** Saved data entries **

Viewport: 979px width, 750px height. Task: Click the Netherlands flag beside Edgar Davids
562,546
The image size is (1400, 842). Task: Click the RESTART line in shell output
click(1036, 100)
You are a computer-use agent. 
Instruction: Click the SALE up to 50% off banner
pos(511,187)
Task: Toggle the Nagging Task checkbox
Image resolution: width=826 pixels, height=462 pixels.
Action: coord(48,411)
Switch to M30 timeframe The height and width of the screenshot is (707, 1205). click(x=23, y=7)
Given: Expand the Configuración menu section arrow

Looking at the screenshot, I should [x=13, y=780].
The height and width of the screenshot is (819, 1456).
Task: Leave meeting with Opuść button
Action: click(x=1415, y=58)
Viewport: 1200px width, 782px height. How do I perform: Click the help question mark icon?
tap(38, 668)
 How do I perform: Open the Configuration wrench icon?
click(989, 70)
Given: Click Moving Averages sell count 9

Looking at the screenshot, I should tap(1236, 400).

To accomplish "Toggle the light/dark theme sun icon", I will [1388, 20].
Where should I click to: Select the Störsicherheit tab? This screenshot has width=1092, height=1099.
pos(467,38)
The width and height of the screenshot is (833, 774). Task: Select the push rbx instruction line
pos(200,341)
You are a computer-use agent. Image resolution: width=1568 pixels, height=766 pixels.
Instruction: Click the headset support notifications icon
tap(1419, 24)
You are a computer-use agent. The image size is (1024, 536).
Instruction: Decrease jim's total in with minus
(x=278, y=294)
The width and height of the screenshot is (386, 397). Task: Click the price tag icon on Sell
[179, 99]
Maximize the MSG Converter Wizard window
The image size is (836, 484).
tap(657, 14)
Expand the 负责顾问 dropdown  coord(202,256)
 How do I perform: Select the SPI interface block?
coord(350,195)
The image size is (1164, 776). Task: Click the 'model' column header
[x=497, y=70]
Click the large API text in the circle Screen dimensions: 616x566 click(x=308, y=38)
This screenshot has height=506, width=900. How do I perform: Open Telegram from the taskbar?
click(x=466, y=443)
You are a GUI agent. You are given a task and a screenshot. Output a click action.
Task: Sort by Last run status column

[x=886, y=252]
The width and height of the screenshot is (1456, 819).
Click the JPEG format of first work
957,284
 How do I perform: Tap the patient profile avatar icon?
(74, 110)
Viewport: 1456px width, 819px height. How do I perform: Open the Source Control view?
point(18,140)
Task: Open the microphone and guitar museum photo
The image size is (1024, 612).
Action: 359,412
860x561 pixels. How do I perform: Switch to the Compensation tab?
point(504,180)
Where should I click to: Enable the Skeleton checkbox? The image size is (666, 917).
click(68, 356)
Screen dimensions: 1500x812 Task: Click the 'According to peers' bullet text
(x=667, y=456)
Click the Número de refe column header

** REQUIREMENTS **
Copy out every line from the one containing "Viewport: 1200px width, 782px" down to the one containing "pos(200,341)", with both included.

** SOLUTION BELOW **
Viewport: 1200px width, 782px height. How do I perform: Click the help question mark icon?
tap(38, 668)
 How do I perform: Open the Configuration wrench icon?
click(989, 70)
Given: Click Moving Averages sell count 9

Looking at the screenshot, I should tap(1236, 400).

To accomplish "Toggle the light/dark theme sun icon", I will [1388, 20].
Where should I click to: Select the Störsicherheit tab? This screenshot has width=1092, height=1099.
pos(467,38)
The width and height of the screenshot is (833, 774). Task: Select the push rbx instruction line
pos(200,341)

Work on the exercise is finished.